“day 20 – a song that you listen to when you’re angry.”
It’s taken a long time to get my anger under control. For a long time, I let it dominate me, and let it influence how I acted out on things, and regrettably, people. I’ve embarrassed myself and done things I wish I could take back when I’m angry. But facing up to that realization has enabled me to start getting it under control, and hopefully those closest to me would agree. Personal things don’t get me angry hardly at all anymore. I know myself well enough, and how best to handle stresses and challenges, to make sure I don’t fly off the handle at the little things.
When I do get angry now, it’s usually over the big things.

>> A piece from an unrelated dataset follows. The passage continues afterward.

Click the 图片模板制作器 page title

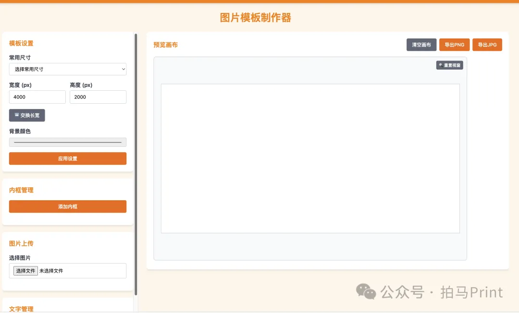[256, 18]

The big things are usually so big, that there’s no one person to get angry at, or to blame. So on the one hand, it makes for a lot of impotent, fist-shaking rage at problems so huge that I can’t hope to solve them myself. You know, things like blowing up entire mountains to get at a seven-inch seam of coal, or hunting whales to grind them into dog food as part of an international politics pissing match, or maybe any one of myriad instances of the strong and powerful taking advantage of the weak, near and far, on small scales and huge. These are the things that make me furious, and get my blood boiling. Injustice.

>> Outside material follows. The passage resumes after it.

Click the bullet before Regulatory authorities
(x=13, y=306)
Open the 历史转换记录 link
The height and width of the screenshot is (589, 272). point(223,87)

So, when faced with a culture that so often tacitly accepts, or even sometimes encourages such behaviors, it trips the nihilist nerves in my body. I start to gravitate towards the music that rejects and negates e very assumption about modern society. So ever since I was a teenager, that would be Atari Teenage Riot. Nothing says ‘senseless negation’ and ‘bumper sticker politics’ like this, but when I’m full of rage, it speaks to me. Still does.